Voto

7

Diretto da Frank E. Abney III, collaboratore di Disney e Pixar in diversi film tra cui Toy Story 4, Frozen e Coco, Canvas – Una tela di ricordi parte letteralmente dal suo pubblico. Nasce infatti da una campagna di crowdfunding, per poi approdare nel catalogo della maggiore piattaforma di streaming mondiale, che ultimamente sceglie sempre di più di dare grandi spazi e grandi pubblici anche ai formati considerati minori. Dopo il successo di diverse serie animate, tra cui Bojack Horseman, Big Mouth o The Midnight Gospel, Netflix si apre definitivamente all’animazione, un linguaggio espressivo erroneamente e riduttivamente considerata un genere cinematografico, che può invece includere in sé ogni genere, dando risonanza e potenza a messaggi umani oltre il reale. E infatti di recente la piattaforma ha lanciato altri prodotti d’animazione, tra cui Se succede qualcosa, vi voglio bene, disponibile dal mese di novembre, e Cops and Robbers, in uscita ne prossimo futuro.

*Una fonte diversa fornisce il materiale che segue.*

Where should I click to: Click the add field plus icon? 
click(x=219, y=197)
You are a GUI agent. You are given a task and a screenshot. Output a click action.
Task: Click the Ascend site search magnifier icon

In 9 minuti Canvas restituisce un concentrato di storie d’amore e di perdita, intrecciate in una fitta rete in cui si incontrano e scontrano l’amore per la famiglia e per una donna, l’amore per l’arte e per la passione, l’amore per la vita. La perdita le accompagna tutte, come un fantasma con cui è difficile fare i conti. Senza dire una parola, le poche ma potenti immagini restituiscono un ritratto umano che, forse proprio grazie alla sua semplicità e immediatezza, arriva dritto al cuore. Un’animazione che dimostra di saper uscire dagli stereotipi che la relegano esclusivamente nel mondo dell’infanzia, parlando e urlando ad un pubblico anche adulto con la stessa forza e intensità di qualsiasi film drammatico.